D3: makes sound even weaker (can be combined with D1 for further attenuation)

Not sure if any other bits had effect on the sound, but at least we know something more about the ASC :b&w:

There has to be some other obscure initialization pending...

 

tt

Well-known member
Cool stuff zuiko21! I am thinking your code would be a good basis for making some kind of slide-show or animation that would be totally self-contained within a ROM if there's enough room. Could be some kind of art project or display without worrying about floppy disks and hard drives.

 

tt

Well-known member
Zuiko21, the code you posted, is that the entire code to get from boot to image display? I'm not too familiar with assembly...I was wondering how you did this, and maybe try it out on my own machine. Maybe like have a ROM base for booting up showing an image, then concatenate any image in the proper format at the end of that file. Maybe the base could have a byte for changing how many total images are appended and another for dwell time for each image and then concatenate the images in the sequence desired.

 

zuiko21

Well-known member
tt, your idea is quite feasible and interesting!

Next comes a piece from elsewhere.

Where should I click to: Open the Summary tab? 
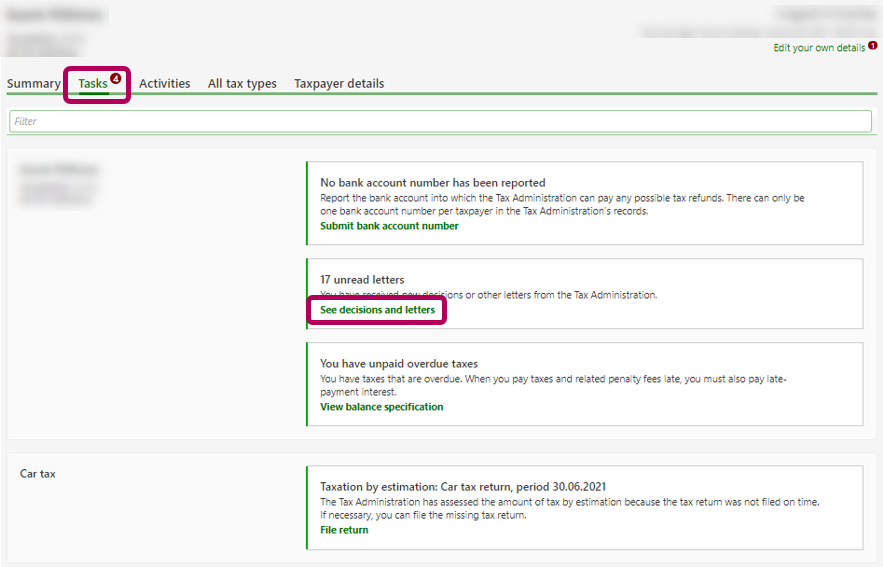click(33, 84)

The actual code for displaying a picture is about a 25% of the whole listing, just anything above the line:

Code:
;loop for trying every 0x802 value!
and could be somewhat simpler with a bit of optimization -- this was a quick-and-dirty approach :b&w:

I'm currently on holidays so I don't have the developer resources at hand ;) but I think the simplest way would be concatenating the 22 KB blocks for each picture after the code, then adding an empty loop for the desired delay between pics, and then jumping back to the code without resetting the image pointer, thus the following addresses are read. As you propose, this final loop should be done only for the specified number of pictures.

 

onlyonemac

Well-known member
Are you sure that turning the volume down (registers D1/D2) wouldn't take the distortion off? (i.e. It's simply playing too loud, like a guitar amp on max.)